The reason for the price drop there was the poor economic climate there, which affected the catering industry and killed commercial demand.
China’s ginger production numbers are followed by Nepal and then Nigeria.
Nigeria, meanwhile, was the world’s biggest exporter of ginger exports in 2014, followed by Ethiopia. In fact, on one list, seven of the world’s top ginger exporting countries are African.
I called up the Uganda Export Promotion Board (UEPB) about the price collapse to ask what they were doing about it, since the crop the farmers have in their fields hasn’t been harvested yet and hope shouldn’t be lost.
“Ginger prices have dropped due to increased production which has now spread outside the original producing areas of Butambala and Busoga. This increased production has also been propelled by improvement in farming techniques that are making less costly to manage,” I was told.
The good people there said we have mostly been exporting it  informally while formal statistics show that last year we only exported to Rwanda (130 tonnes), the United Kingdom (1 tonne) and Burundi (6 tonnes).
“Traders in Butambala have also indicated that many buyers (thought to be of Kenyan origin) bring in trucks and load ginger from different towns within the area,” they said.
I was heartened to hear that Uganda is also trying out dried ginger, which should help the Kisubika’s keep their crop in a form that doesn’t let it go to waste should the market stay bad.
And, “Ginger powder and ginger flavoured beverages, for example, are now a common sight in super market in key urban centres.”
The UEPB is now looking for alternative reliable market outlets that suit Uganda’s production patterns and has “initiated market research to identify these alternative markets, their requirements and how Ugandan exporters can benefit.”
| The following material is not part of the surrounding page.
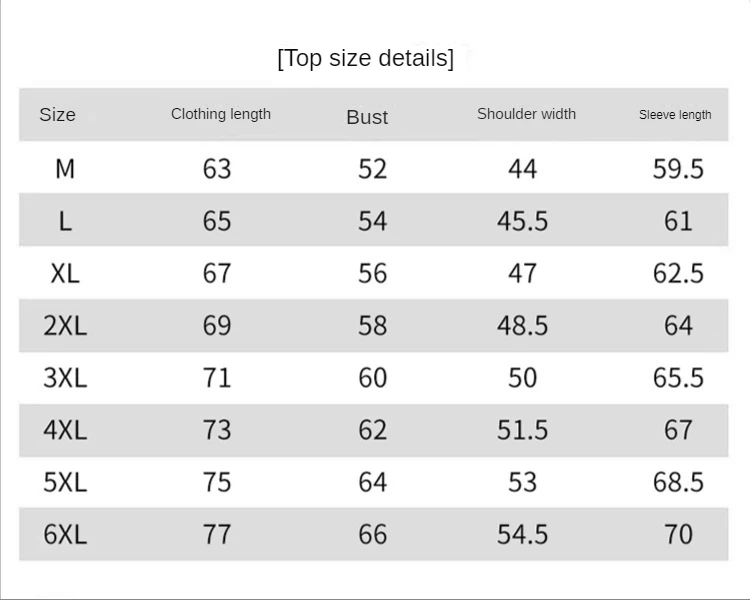Click the 6XL size label

[x=65, y=534]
All that is good, as is the internet research I quoted above, but it should all have been made use of back in September when the Kisubika’s were excitedly forming their association and increasing production outside of Butambala and Busoga.
Plus, there should have been discussions involving the processing, manufacturing and finance sectors to meet the Kisubika’s goal of setting up a processing factory in Mukono. And it is late but not too late for these discussions to begin – we have government ministries and departments in charge of finance, agriculture, trade, industry, labour and more that should have a meeting over this.
And if they are asleep then the entrepreneurs should be moving faster. This Wednesday I had a chat with Gerald Owachi, of Pamrone, who told me he and his partners are trying to put together Ushs105million to order for a dryer/drier to be fabricated and stationed on their farm.
Theirs will not be just a grain dryer/drier as normally happens, but will be principally used to dry cassava, so it will certainly be capable of drying other tubers and ginger as well.
Ushs105million is half the price of a second hand Range Rover or Land Cruiser – and there are many of those on the streets of Kampala. At the very worst, though, that amount of money is also equivalent to five second hand sedans on the streets of Kampala – again, meaning that it is an easy investment for a group of entrepreneurs to make if they got together to do the maths and talk to the likes of Gerald Owachi and Kisubika.
If the supply of ginger is so good that it is outstripping local and regional demand to bring prices down, then surely it should be enough to support manufacturing so that the fresh ginger can have value added to it and fetch more than peanuts?